### WHAT IS REQUIRED
Every line containing the string "agent" is to be copied from the records.

### GIVEN RECORDS
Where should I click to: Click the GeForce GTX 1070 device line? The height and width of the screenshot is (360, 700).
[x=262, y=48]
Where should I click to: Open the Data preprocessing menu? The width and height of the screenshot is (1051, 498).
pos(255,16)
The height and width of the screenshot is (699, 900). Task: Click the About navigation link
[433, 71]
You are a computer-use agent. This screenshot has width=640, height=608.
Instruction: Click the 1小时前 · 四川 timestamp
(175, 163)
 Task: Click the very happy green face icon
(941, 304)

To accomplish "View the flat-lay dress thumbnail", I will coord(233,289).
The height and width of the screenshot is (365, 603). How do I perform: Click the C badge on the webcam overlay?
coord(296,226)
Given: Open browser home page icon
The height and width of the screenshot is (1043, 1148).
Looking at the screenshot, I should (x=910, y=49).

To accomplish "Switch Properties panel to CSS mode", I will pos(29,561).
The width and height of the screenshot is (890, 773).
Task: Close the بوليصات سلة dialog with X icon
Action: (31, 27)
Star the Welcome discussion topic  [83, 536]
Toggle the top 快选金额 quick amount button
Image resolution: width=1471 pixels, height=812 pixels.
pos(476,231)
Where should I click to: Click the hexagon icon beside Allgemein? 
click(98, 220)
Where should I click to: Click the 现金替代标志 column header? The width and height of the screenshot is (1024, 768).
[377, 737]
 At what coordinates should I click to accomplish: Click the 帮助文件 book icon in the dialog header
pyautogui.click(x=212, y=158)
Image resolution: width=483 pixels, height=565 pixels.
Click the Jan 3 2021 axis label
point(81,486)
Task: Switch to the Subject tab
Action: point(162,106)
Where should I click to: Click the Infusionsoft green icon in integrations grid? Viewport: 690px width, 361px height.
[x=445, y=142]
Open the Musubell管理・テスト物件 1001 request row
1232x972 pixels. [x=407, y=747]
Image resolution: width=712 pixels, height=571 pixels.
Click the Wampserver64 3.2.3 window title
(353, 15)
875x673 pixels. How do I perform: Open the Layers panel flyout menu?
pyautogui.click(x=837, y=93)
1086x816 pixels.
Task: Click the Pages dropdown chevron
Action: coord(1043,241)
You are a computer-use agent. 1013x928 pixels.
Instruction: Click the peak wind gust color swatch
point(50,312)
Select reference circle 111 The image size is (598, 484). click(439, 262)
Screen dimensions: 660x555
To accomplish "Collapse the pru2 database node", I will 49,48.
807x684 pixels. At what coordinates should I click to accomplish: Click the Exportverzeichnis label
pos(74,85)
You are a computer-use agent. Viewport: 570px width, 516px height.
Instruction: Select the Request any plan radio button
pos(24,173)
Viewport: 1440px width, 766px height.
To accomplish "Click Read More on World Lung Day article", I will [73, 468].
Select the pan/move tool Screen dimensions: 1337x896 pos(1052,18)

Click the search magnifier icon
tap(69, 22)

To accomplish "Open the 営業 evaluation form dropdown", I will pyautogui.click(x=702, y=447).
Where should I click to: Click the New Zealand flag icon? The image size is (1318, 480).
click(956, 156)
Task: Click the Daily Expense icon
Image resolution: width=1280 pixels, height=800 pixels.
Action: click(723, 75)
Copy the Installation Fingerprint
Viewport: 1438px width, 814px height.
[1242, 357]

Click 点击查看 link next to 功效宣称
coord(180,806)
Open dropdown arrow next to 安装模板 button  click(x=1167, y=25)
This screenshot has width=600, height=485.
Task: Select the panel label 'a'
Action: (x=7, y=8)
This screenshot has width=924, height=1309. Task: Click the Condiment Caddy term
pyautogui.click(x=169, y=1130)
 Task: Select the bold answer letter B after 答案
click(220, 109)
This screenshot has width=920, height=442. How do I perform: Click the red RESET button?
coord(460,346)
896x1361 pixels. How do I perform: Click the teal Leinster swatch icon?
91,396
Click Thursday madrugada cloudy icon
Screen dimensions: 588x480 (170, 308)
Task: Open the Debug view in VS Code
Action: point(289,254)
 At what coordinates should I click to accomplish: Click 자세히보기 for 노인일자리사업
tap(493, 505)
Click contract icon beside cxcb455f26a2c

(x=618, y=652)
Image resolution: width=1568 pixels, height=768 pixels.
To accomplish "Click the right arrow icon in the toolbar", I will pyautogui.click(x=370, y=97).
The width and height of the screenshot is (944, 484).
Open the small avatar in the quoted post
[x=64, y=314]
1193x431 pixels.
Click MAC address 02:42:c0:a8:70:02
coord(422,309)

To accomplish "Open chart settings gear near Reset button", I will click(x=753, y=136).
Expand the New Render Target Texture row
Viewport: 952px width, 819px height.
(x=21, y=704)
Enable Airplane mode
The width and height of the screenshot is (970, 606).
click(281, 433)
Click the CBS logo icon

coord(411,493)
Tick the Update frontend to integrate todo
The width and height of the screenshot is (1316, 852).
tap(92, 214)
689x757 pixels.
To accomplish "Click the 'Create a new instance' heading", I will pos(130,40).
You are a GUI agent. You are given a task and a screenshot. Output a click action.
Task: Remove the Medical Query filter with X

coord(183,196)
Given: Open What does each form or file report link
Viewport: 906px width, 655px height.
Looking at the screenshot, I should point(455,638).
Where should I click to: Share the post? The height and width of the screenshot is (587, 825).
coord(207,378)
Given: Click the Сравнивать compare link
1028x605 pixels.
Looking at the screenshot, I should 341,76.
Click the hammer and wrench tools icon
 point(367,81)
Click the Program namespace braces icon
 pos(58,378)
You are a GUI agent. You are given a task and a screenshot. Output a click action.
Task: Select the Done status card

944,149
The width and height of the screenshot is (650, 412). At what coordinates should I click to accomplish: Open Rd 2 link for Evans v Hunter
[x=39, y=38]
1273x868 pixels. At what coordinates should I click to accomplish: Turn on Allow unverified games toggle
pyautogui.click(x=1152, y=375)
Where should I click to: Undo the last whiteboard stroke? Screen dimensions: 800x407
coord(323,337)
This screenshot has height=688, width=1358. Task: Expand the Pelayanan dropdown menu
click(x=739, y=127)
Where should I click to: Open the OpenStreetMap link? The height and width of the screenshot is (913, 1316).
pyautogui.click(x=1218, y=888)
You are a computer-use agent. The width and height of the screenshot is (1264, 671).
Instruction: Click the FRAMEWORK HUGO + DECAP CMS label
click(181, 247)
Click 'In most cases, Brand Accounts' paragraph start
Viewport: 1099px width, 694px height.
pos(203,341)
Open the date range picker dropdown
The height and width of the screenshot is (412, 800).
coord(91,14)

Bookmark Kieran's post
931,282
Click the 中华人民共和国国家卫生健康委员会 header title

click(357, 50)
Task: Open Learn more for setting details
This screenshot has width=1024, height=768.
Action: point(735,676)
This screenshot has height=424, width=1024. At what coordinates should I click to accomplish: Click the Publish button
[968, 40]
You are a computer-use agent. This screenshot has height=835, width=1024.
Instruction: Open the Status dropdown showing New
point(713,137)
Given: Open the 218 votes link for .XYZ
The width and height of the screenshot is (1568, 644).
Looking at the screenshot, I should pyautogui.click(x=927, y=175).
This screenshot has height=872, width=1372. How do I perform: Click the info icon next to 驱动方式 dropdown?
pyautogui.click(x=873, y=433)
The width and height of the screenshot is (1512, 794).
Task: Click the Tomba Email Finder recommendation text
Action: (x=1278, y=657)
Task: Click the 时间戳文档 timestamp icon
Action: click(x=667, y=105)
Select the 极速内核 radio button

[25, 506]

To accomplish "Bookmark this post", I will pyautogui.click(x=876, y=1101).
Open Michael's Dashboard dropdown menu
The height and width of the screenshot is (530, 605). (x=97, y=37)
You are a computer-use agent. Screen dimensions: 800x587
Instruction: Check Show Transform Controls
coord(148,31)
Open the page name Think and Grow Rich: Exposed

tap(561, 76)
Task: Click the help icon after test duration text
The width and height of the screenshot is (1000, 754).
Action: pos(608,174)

### EXERCISE RESULT
You are a computer-use agent. This screenshot has width=640, height=608.
You are a computer-use agent. 1013x928 pixels.
You are a computer-use agent. Viewport: 570px width, 516px height.
You are a GUI agent. You are given a task and a screenshot. Output a click action.
You are a GUI agent. You are given a task and a screenshot. Output a click action.
You are a computer-use agent. The width and height of the screenshot is (1264, 671).
You are a computer-use agent. This screenshot has height=835, width=1024.
You are a computer-use agent. Screen dimensions: 800x587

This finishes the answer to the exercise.